In at least several of our prior issues we have discussed the biologic “circuit” in the nervous system which, when activated, generates acute migraine headache.  Within that circuit there is electrochemical transmission of head pain signal, and two of the most important chemicals that assist in this transmission are “neurotransmitter” proteins: serotonin and calcitonin gene related peptide (CGRP).

The gepants “short-circuit” transmission of head pain signal and reduce or eliminate acute migraine headache by blocking the action of CGRP.  In contrast, and similar to the triptans (sumatriptan, rizatriptan, eletriptan, etc), Reyvow exerts its therapeutic effect by activating a serotonin receptor (5-HT1F, specifically) that acts like a light switch to turn off transmission of head pain signal.
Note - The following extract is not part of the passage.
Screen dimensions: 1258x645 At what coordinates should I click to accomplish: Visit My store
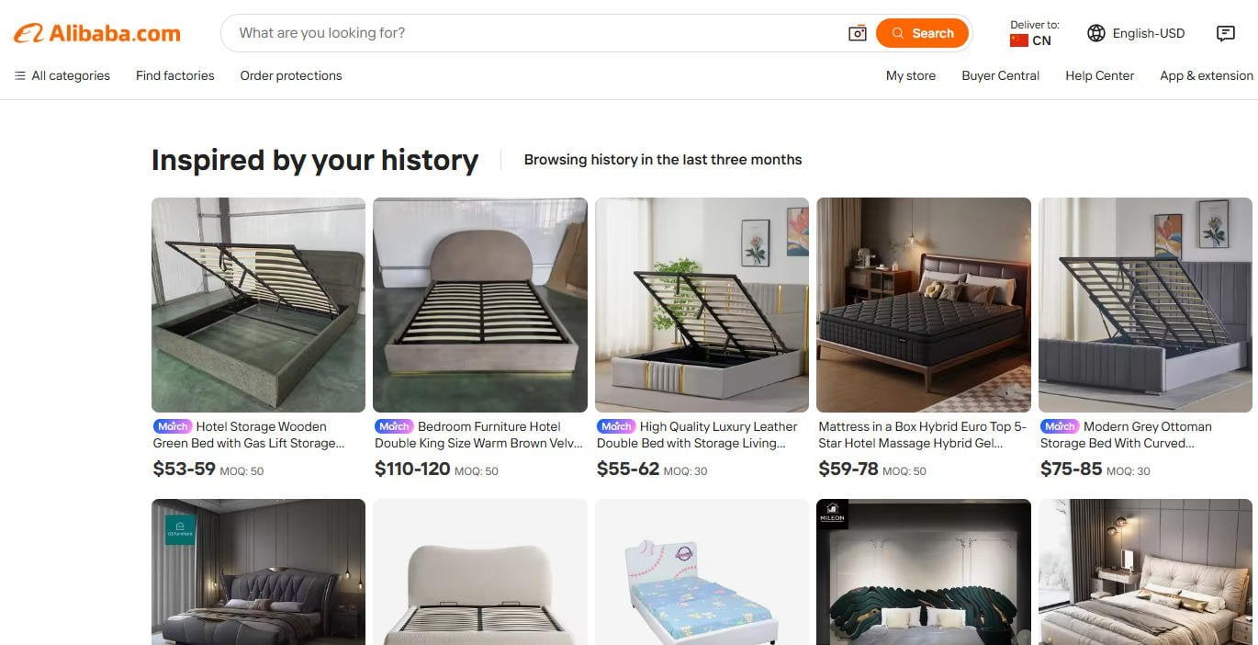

The triptans do the same by activating the 5-HT1B and 1D receptors which similarly inhibit head pain signal transmission.  In doing so, however, they also exert a constrictive effect on cranial arteries and, to a lesser extent, arteries elsewhere in the body (including the coronary arteries which supply heart muscle with oxygen and other nutrients).  While both research data and extensive clinical experience suggest that the triptans represent an extremely safe class of medications for acute migraine treatment and specifically have little potential for producing such clinically severe vascular complications as a heart attack or stroke, their theoretical potential for doing so has been a source of concern ever since the introduction of Imitrex (injectable sumatriptan, the first of the triptan line) in 1991.

The ideal serotonin receptor would be capable of blocking transmission of head pain signal  without producing any blood vessel constriction.  The 5-HT1F receptor meets that requirement, but the process of producing a “designer drug” which would selectively activate that receptor proved to be a long and arduous process.  Reyvow (lasmiditan), the first of the so-called “ditans”, is the result of that effort, and in October 2019 the FDA approved 3 different doses of Reyvow for the treatment of acute migraine headache (50 mg, 100 mg and 200 mg).  In the phase 3 clinical trials that earned Reyvow its FDA approval, all 3 doses were superior to placebo in significantly reducing or eliminating head pain in patients with acute migraine headache of moderate to severe intensity within 2 hours of study drug administration.

As with virtually all medications, Reyvow has its imperfections.  Most common amongst its side effects are dizziness and sedation, and it’s consequently recommended that one refrain from driving or operating machinery for at least 1 hour following administration even if the medication has terminated the migraine episode.  In addition, because of its perceived abuse potential, Reyvow is a federally controlled medication that typically requires a prescription process of the type associated with opioids, benzodiazepines and barbiturates.

That said, Reyvow represents a very promising option for the substantial number of patients who for reasons related to effectiveness or tolerability have failed to respond adequately to the triptans and gepants or for whom triptan therapy is contraindicated.